### READING TEXT
====

For a long time I ran my life as a reaction to my deepest fear. The first time I named my life strategy clearly it went something like “I need people to like me. If they don’t like me they will leave. If they leave, then I will be alone. And something terrible will happen.” Even though this seems ludicrous to my rational mind, I still somehow found it hard to be alone, filling my life with people or noise, or a million projects and plans to show my importance and validity.
As it turned out, it wasn’t a groundless fear – I discovered my draw to self destruction, my lack of care for self, finding that if was alone with people or clear purpose, I’d start a spiral of destruction or distraction. I wonder if this is common for others.
in my new world i can see the sanctity of life and cherish it’s’beauty. I hold the mystery of the feminine in this body and i am more than mere flesh I am asked to protect and nourish the magic/goddess/life here, it is through my body and life that i do this, and its my responsibility to care and protect this body/vessel In fact its my sacred duty. Part of being a priestess is to take this responsibility on fully.

====

### AVAILABLE DATA

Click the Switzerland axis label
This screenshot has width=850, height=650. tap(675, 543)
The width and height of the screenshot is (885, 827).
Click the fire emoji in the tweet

====

### WHAT THIS EXERCISE ASKS
**a.** Copy the reflection on fear from "As it turned" up to and including "common for others.", substituting "cycle" for "spiral".
**b.** In the reflection on fear, what does the writer say is part of being a priestess?

### TASK ANSWERS
**a.**
As it turned out, it wasn’t a groundless fear – I discovered my draw to self destruction, my lack of care for self, finding that if was alone with people or clear purpose, I’d start a cycle of destruction or distraction. I wonder if this is common for others.

**b.** Taking on fully the responsibility to care for and protect the body.